What irks the shit out of me is when older kids act like assholes to my kids, and the parents just shrug it off. I don’t let my kids get away with that crap, and neither should they. Many is the time that I’m secretly wishing my 7 y.o. son would beat the shit out of his best friend for picking on him or hitting him, since my best friend never does anything about it………
3. Mary Beth said:
August 25, 2008 @ 8:53 pm
Allison, that is hilarious. It really is but I feel your pain! Your best friend never does anything about her kid hitting yours…that stuff just used to wear me out. It honestly made me stop hanging out with some people. I hope you can work it out though. I mean….what are those parents thinking? Just wait until that kid gets in school and promptly gets suspended for doing that in class! Maybe that will get his parents’ attention.
4. Rita said:
August 26, 2008 @ 11:11 am
OMG, that was hilarious.
She will grow out of it. With your guidance (which you are DOING, and as mentioned, a lot of parents don’t, so give yourself a huge pat on the back for that), she will learn to express herself in more acceptable ways. Right now, she’s still a friggin’ baby. Don’t apologize or be embarrassed by babies, just do what you’re doing and guide her along. If she’s still doing it when she’s three, then, yes, go hide your head in the sand and wear a shirt saying, “I’m sorry for whatever my kid just did to your kid.” But, for now, don’t sweat it.
5. momof3_MOD said:
August 26, 2008 @ 1:33 pm
One of my dearest friends kids used to be mean to my daughter. And Im talking MEAN! He would hit, scratch, pinkch, push, kick, throw things at her, take away her pacifier and so on. I never really got upset about it b/c he was so little but now he is older and is still acting this way and the mom (my friend) rarely tells him no or to stop. Now THAT drives me crazy!!! He is bigger now, MUCH bigger than my daughter and still is so mean to her and really anyone that is within arms reach of him. On my daughters 2nd birthday this little boy went right up to my kid and pushed her off the stool by the counter right before the cake was being brought out. She had a HUGE red bump on her forhead for her b-day pics! And there wasnt much of an, ‘Im so sorry! Is she ok?’. Kids will be kids, yes, but my thing is they need to learn how to treat other kids. Im NOT saying that youre not being a good mommy or trying to nip this in the bud Im just giving you my story.

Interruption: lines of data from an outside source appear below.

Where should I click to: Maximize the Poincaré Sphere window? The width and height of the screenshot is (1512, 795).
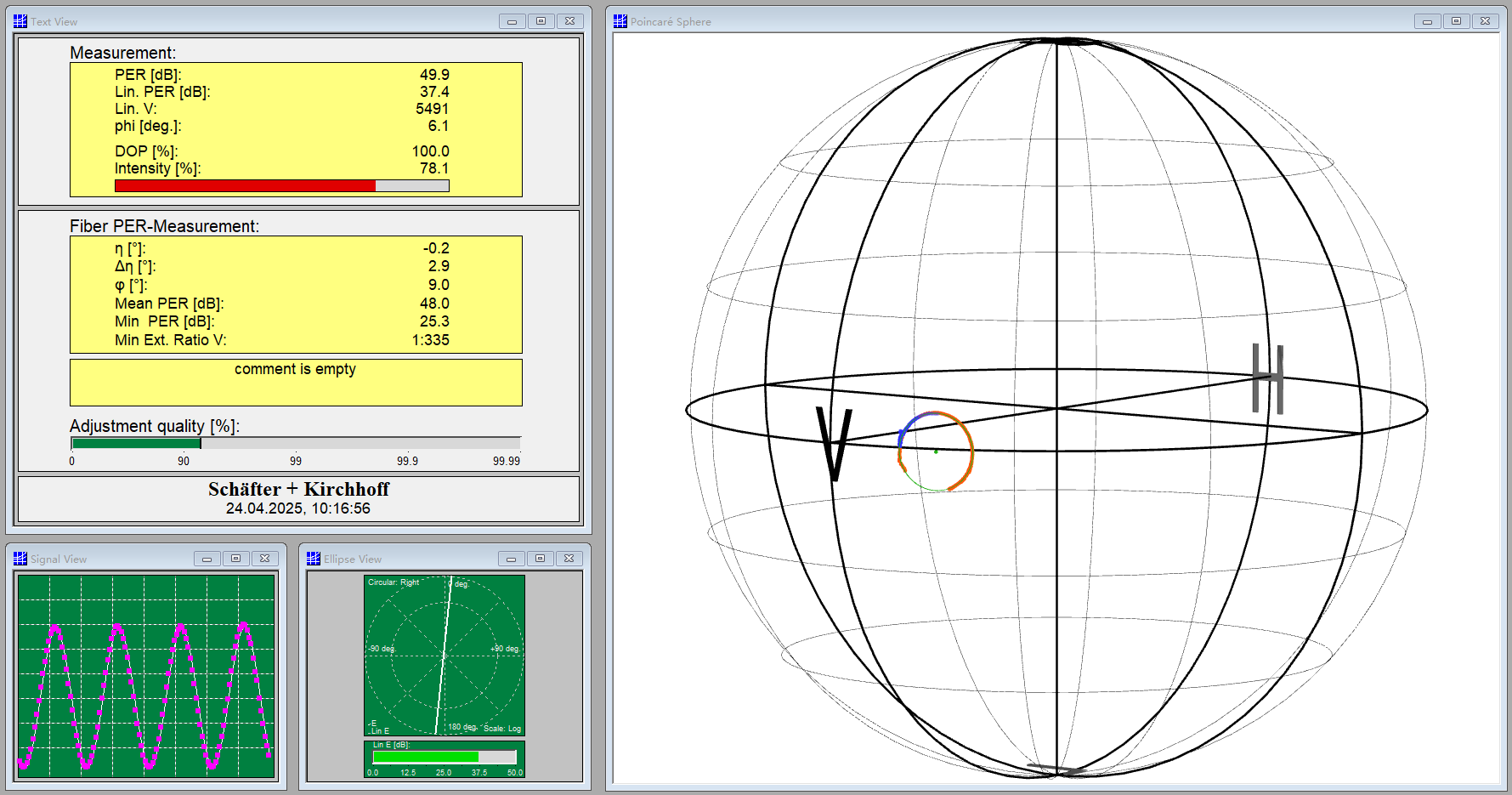pyautogui.click(x=1456, y=21)
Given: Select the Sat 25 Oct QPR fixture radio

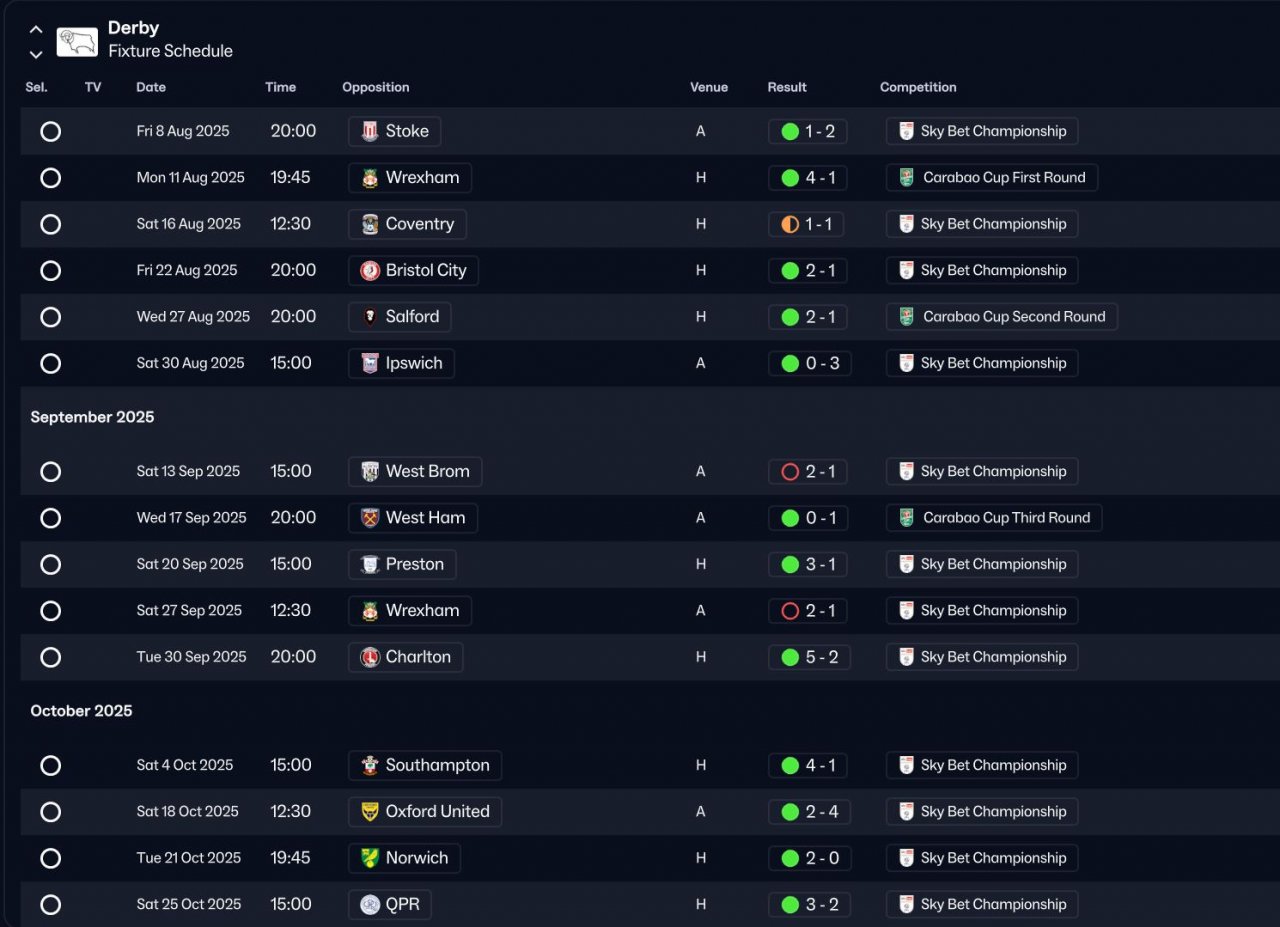Looking at the screenshot, I should 51,905.
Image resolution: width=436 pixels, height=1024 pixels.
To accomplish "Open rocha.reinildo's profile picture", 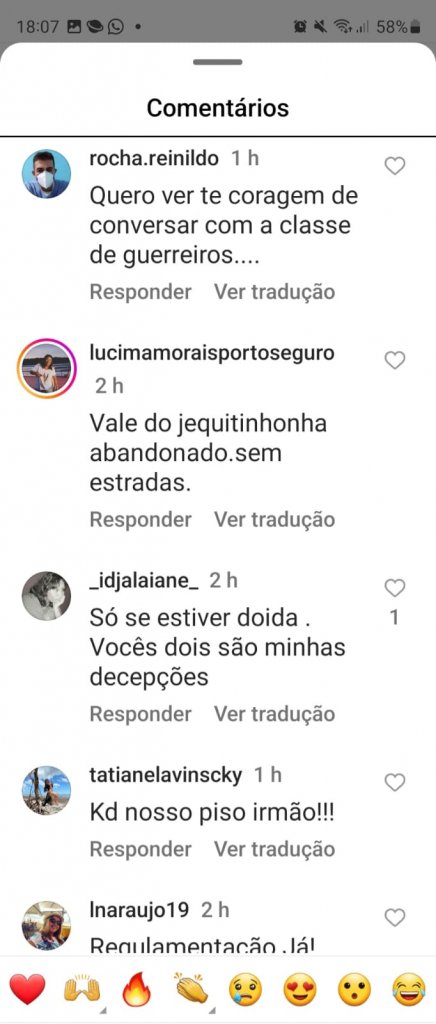I will pos(46,174).
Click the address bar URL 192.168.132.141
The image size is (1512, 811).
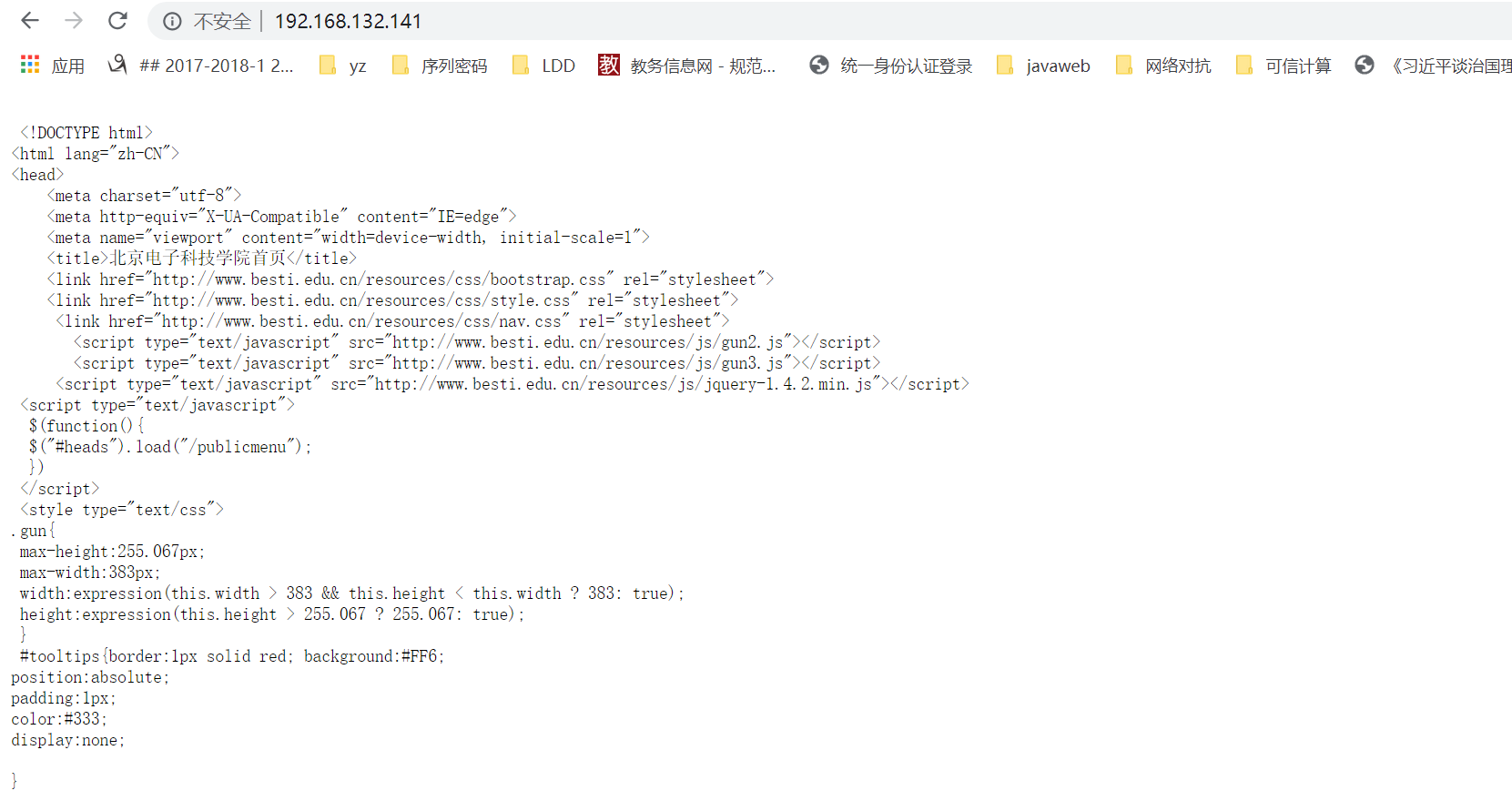click(348, 22)
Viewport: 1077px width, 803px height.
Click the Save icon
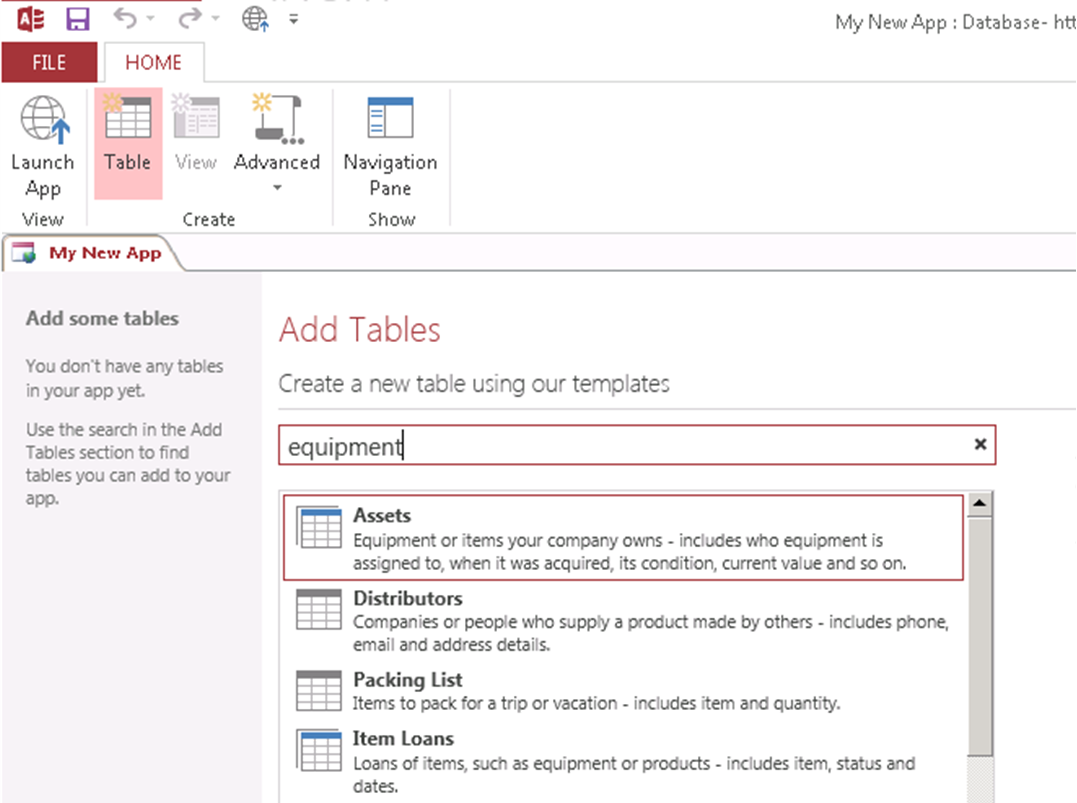click(77, 20)
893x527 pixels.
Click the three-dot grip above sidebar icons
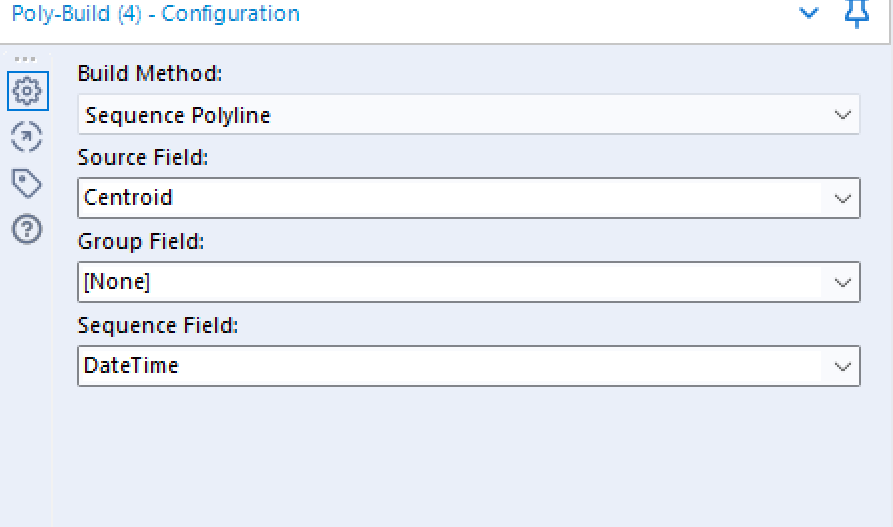click(25, 59)
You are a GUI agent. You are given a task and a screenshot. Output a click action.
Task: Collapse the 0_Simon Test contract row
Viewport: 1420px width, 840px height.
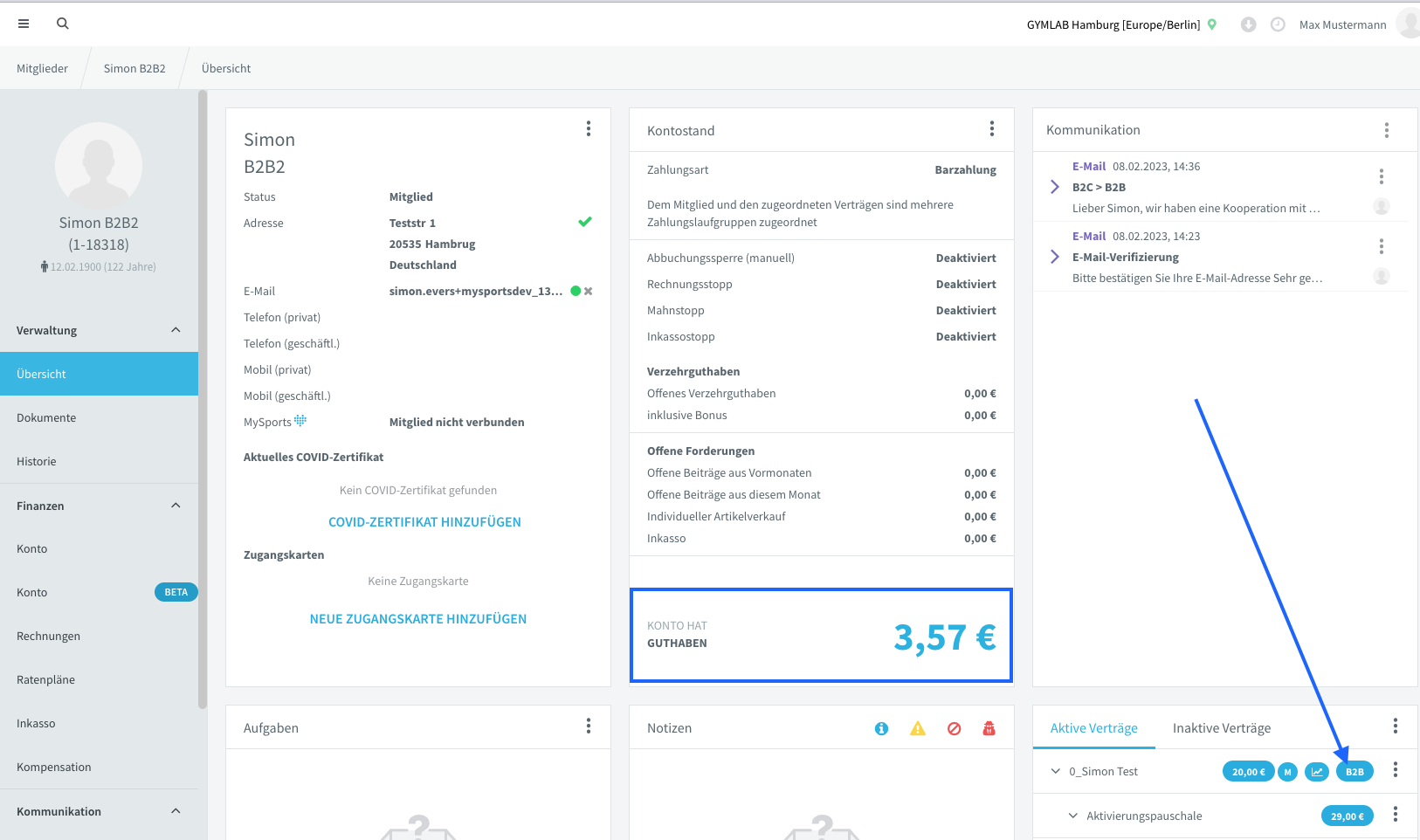click(x=1056, y=771)
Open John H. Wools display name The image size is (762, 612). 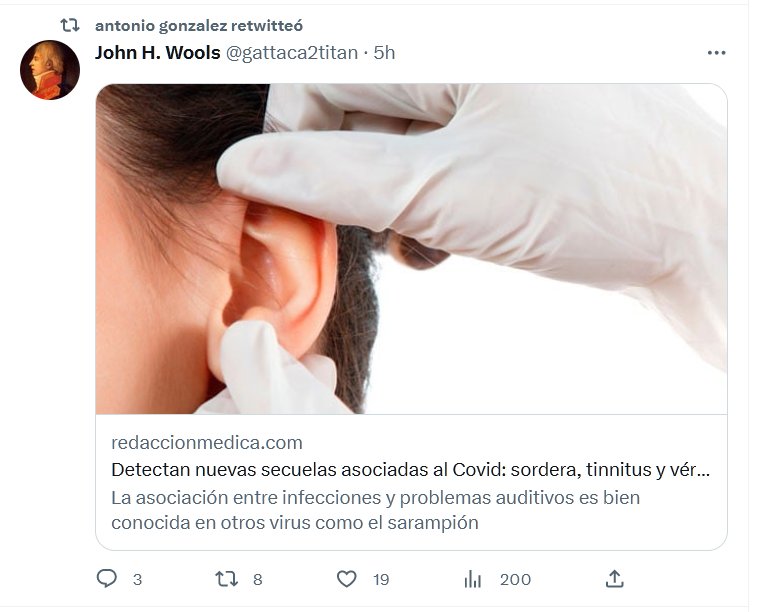(x=157, y=53)
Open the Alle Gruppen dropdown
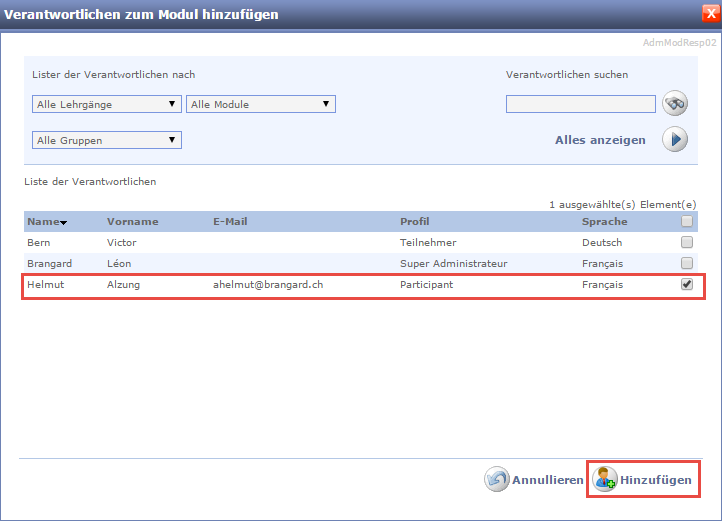Image resolution: width=722 pixels, height=522 pixels. pyautogui.click(x=106, y=140)
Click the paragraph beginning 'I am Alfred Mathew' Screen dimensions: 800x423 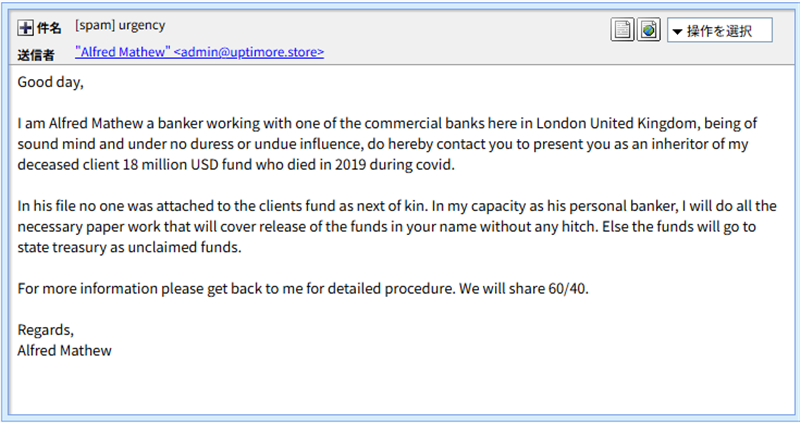[387, 144]
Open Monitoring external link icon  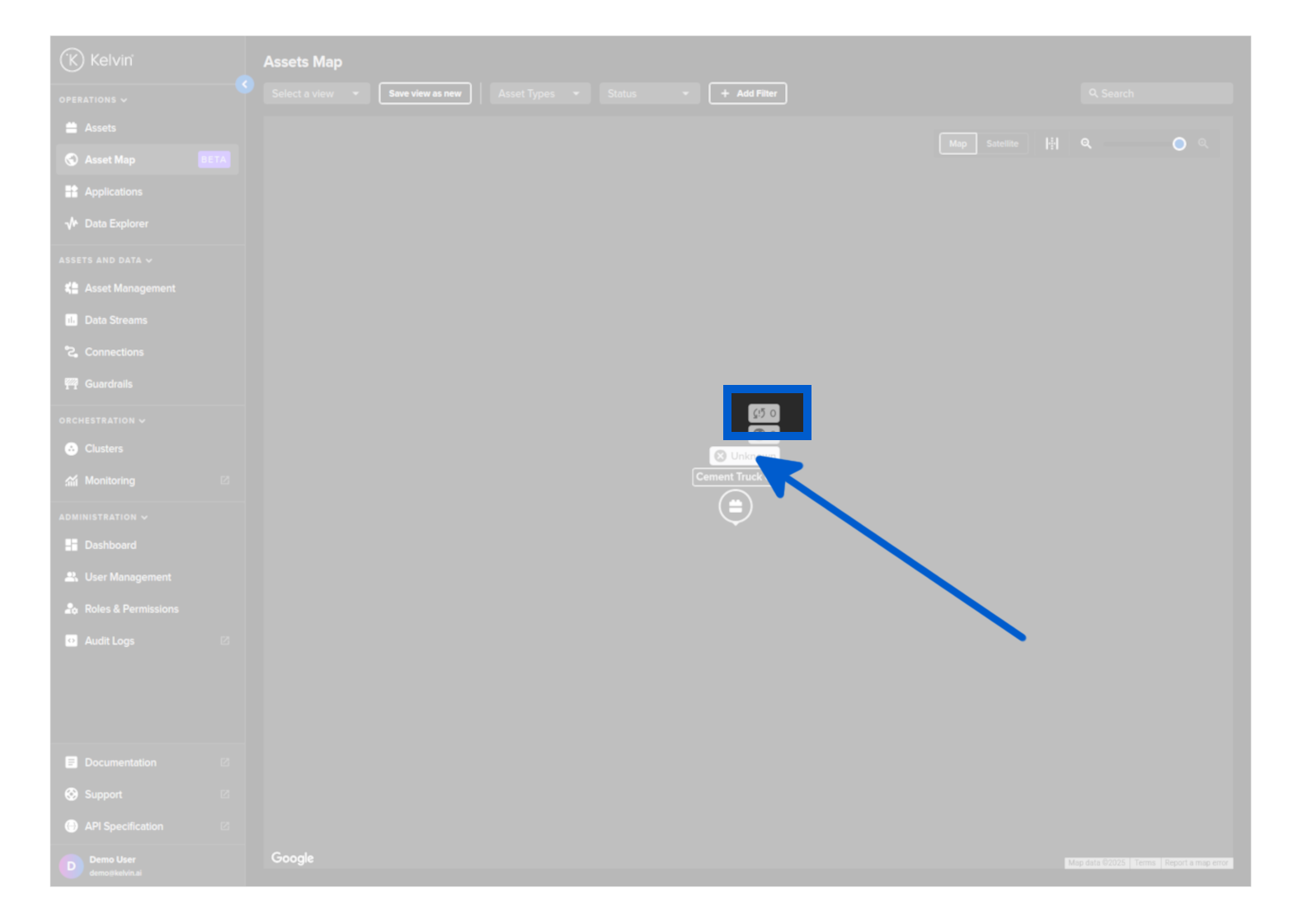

We dont hang around much with my friend and her kids b/c I got sick of leaving her house or them leaving mine and my kids starting to act the same way as her kids. We still talk and sometimes get together but we dont usually have the kids around when we do!
I dont know how old your daughter is but it sounds like shes still pretty little. For now I wouldnt get too worried about it but when she gets older she will have to learn to either play nice or like you said, not have many/any friends, unless they have a high pain tolerance! lol Good luck!
6. Mary Beth said:
August 26, 2008 @ 8:15 pm
Tracy, your little girl is still just a baby and doesn’t get it yet. She will be okay because you are aware of it.